When should you ask for your help?
First up, if you’re worried or just don’t feel right, don’t feel embarrassed or awkward about asking for help. Just do it.
Guidelines from Queensland Health advise calling your health care provider if, more than 24 hours after giving birth:
- The amount of bleeding suddenly/drastically increases or you pass larger clots
- Your bleeding changes from a pink/brown colour to a bright bed
- You feel dizzy, weak, sweaty, have a fever or have trouble breathing
- You pass blood which smells
- Your discharge has an offensive odour or unusual colour
How can Modibodi help?
Modibodi reusable underwear has a built-in lining which absorbs fluid – including postpartum bleeding and bladder leaks (if you win the post-birth lottery you’ll likely get both at once) - so you don’t need to use disposable, scratchy, bulky pads.
Our Maxi-24hrs technology, built into the gusset from the front to the back waistband is black (no stains) and absorbs up to 50ml of fluid. It’s also comfortable, breathable to fight odour and bacteria. Available in different styles to suit different bodies and sizes, this is the best choice for early postpartum bleeding.
We suggest you pack a few pairs into your hospital bag for those first few days so you’ll have a ready supply as depending on your flow, it’s hard to know exactly how long you’ll be able to wear each pair. Buy them in a bundle pack to save.
After that, you might want to move to our Heavy-Overnight absorbency, which has our absorbent lining up to the back waistband. As your bleeding decreases, our Moderate-Heavy absorbency and then Light-Moderate absorbency styles should do the trick.
Even once bleeding subsides, you might still find you experience occasional spotting, light bladder leaks from your weakened pelvic floor or an irregular cycle for a number of months, if not years. Many women choose to wear Modibodi leak-proof underwear for everyday comfort and back-up protection from unexpected leaks – just in case.
If you’re still pregnant, and just reading up on what to expect, our Maternity Brief is crafted from super soft fabric and sits under the hip with a V-shaped dip in the waistband.

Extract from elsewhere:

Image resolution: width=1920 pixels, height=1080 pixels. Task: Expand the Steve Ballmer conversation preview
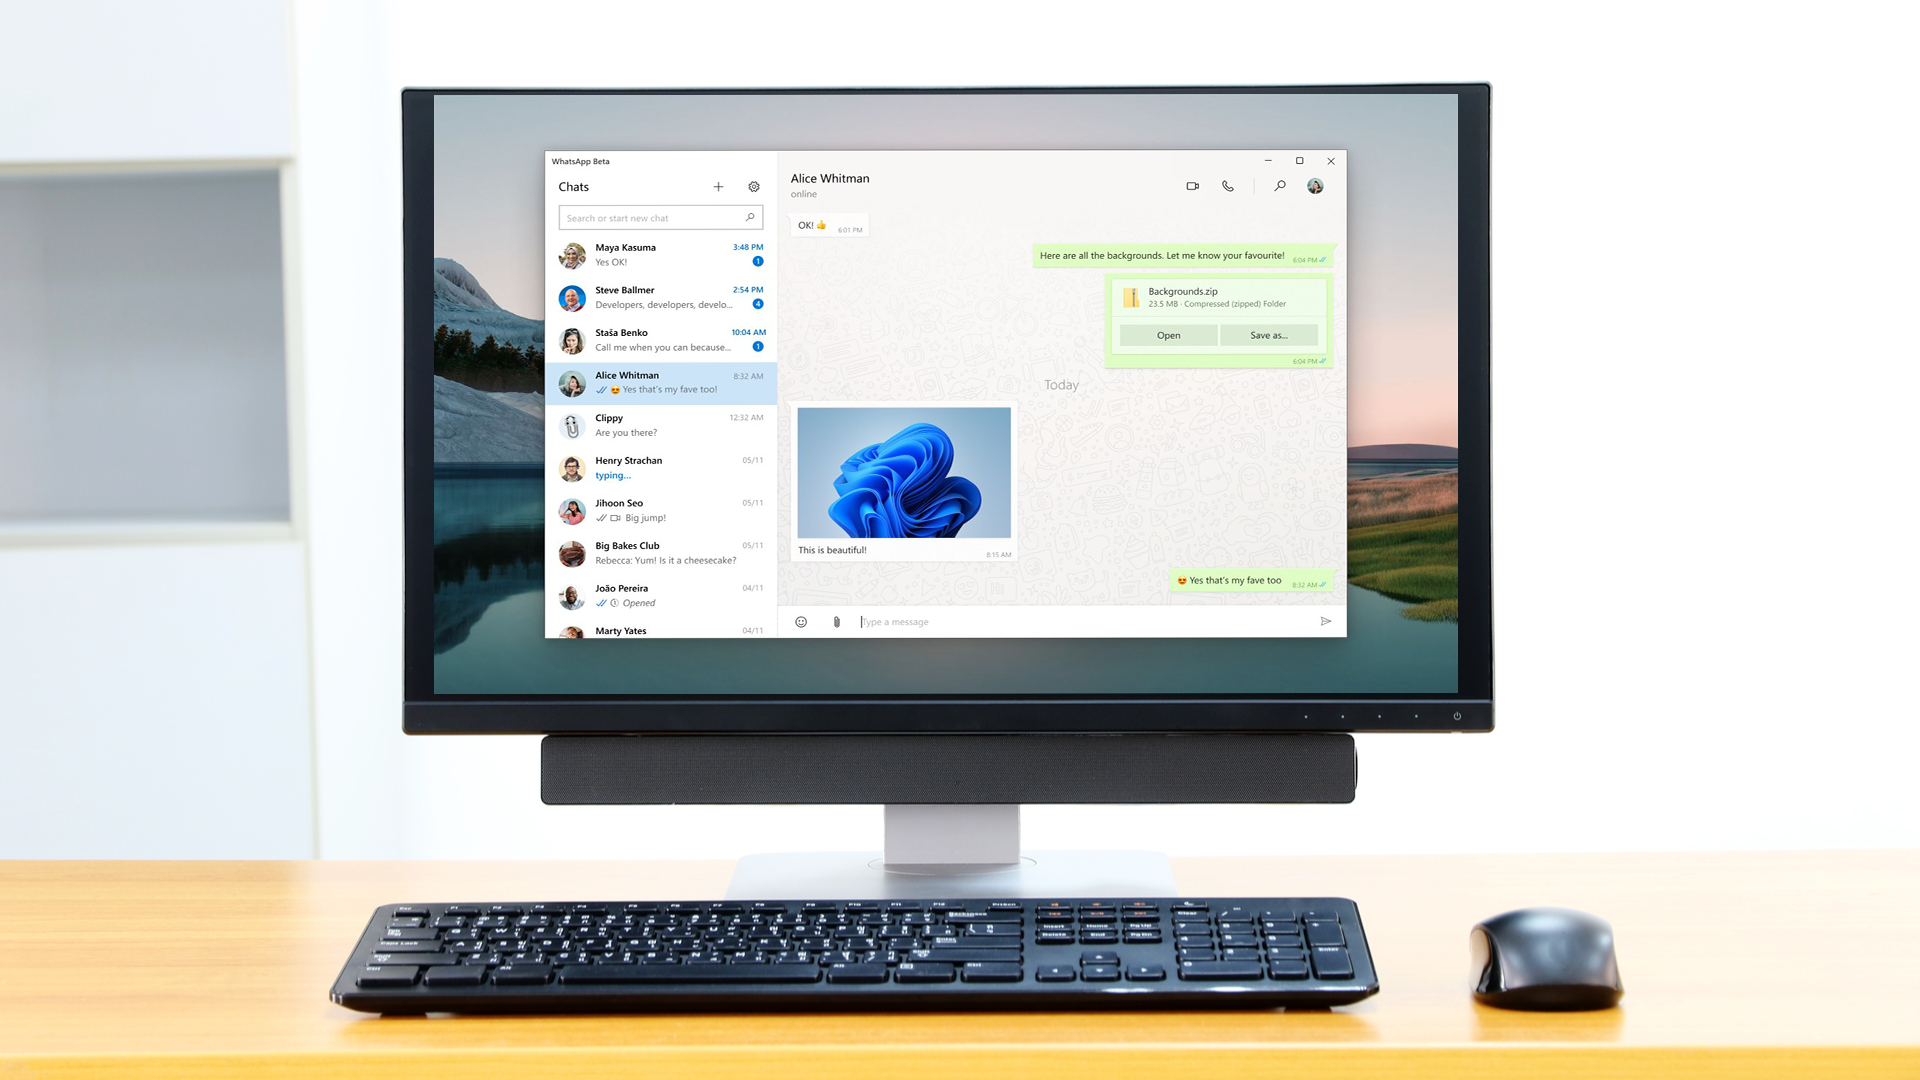point(662,297)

With its built-in absorbent gusset, it’s designed to absorb pregnancy discharge and leaks.
Above: Modibodi Maternity Brief
NOTE: Hannah Willsmore’s advice was transcribed from her session on Tell Me Baby Live.
Disclaimer: Please note, Modibodi’s blog content is designed for educational and/or entertainment purposes, it is not official medical or healthcare advice. Please do not rely on this information as a substitute for professional medical advice, and always consult a doctor with any questions or concerns about your health.